Today, the hill people are once again generating news. Their battle with authority is approaching a derisive juncture. After a period of relative quiet in the late 1980s and early 1990s, when the Chipko and anti-alcohol movements had lost their steam, the hills are once again alive with slogans and mass action. The population demands Uttarakhand, not just a collective name for Kumaon and Garhwal, but a new state of the Indian Union to be wrested from Uttar Pradesh. The six million pahadis of Uttarakhand want the centuries of domination by “outsiders” and “plains people” to end.

While an undercurrent for separate statehood has always been part of the earlier agitations, it was only in the middle of 1994 that the final fuse was lit. Instead of fighting village overlords, the British, the timber mafia or the hooch merchants, the hill people are this time challenging the reluctant power elites of the Indian mainland to redraw the map and give them a state.

In March 1994, the Uttar Pradesh Chief Minister Mulayam Singh Yadav decided to implement the Mandal Commission recommendation of reserving 27 per cent jobs in government and places in schools and colleges for socially and economically backward castes and classes. On an Uttar Pradesh-wide scale, this recommendation was hardly a problem. The gigantic state, largest in India and with a population of nearly 140 million, has long been ripe for social transformation with its rampant and mass-scale discrimination against less privileged castes and classes.

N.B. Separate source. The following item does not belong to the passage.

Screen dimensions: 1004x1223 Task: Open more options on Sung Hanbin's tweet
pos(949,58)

The hill people, however, felt that they were being bulldozed into a scheme designed with plains society in mind. Those who would be eligible for affirmative action under the Mandal recommendations make up no more than two percent of the population of Kumaon and Garhwal. It would be travesty to guarantee 27 percent reservation for that two percent, however backward they might be. Meanwhile, the remaining 25 percent jobs and education quotas would be filled by backward classes from the plains, leading to massive cultural intrusion, said the angry activists.

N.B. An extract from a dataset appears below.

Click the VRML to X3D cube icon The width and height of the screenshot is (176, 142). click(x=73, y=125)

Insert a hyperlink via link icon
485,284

Mulayam Singh’s order has drawn sustained and violent opposition. Faced with intransigence in Lucknow’s power corridors and ambivalence in New Delhi, the anti-reservation stir was quick to convert itself into a full-fledged demand for statehood.

Mulayam

It was not that Uttar Pradesh’s Chief Minister Mulayam Singh Yadav was against a separate state of Uttarakhand. Soon after he took office in January 1994, he set up not one but two committees to look into the proposal, one headed by a minister and another by a party secretary. Both recommended that nine districts, eight in the Uttarakhand hills and the Kumbh area of Hardwar, be spun off as a separate state. The village of Gairsain, located astride the Kumaon-Garhwal border, was recommended as the future state’s capital.

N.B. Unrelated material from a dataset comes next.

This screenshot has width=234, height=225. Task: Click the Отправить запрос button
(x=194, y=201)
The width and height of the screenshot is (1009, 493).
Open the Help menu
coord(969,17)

Back in 1991, Mulayam Singh’s arch-enemy, the Bharatiya Janata Party (BJP), had also declared its intention to create a separate hill state, which it christened Uttaranchal. But the BJP’s two-line resolution – was left collecting dust till the U.P. Assembly was dissolved in 1993. Mulayam Singh, on the other hand, sent his Assembly resolution to Delhi and put the ball in the court of the central government.

With his Samajwadi Party’s support base mainly among the socially and educationally “backwards” of the plains, Mulayam Singh could afford to give up cantankerous Uttarakhand. Only one of the 19 members of the state assembly from the hills belongs to Samajwadi, whereas the BJP has ten and the Congress six. By allowing an Uttarakhand state, Mulayam Singh would not only look magnanimous, in the process he would be diluting BJP and Congress representation in the U.P. State Assembly in Lucknow.

Come July, the equation changed. Lucknow decided to implement the Mandal recommendation across the state, to which the hill people cried foul. Mulayam Singh’s government, which survives on the sufferance of the Bahujan Samaj Party (BSP) with whom it also vies for votes of the scheduled castes, scheduled tribes and the “other backwards classes” (OBC) in the plains, could no longer afford magnanimity. And there was no faulting Mulayam Singh’s logic. How could he enforce two reservation policies in one state? Until the Centre decided to grant statehood to Uttarakhand, Kumaon and Garhwal were still part of U.P., and would have to accept reservation.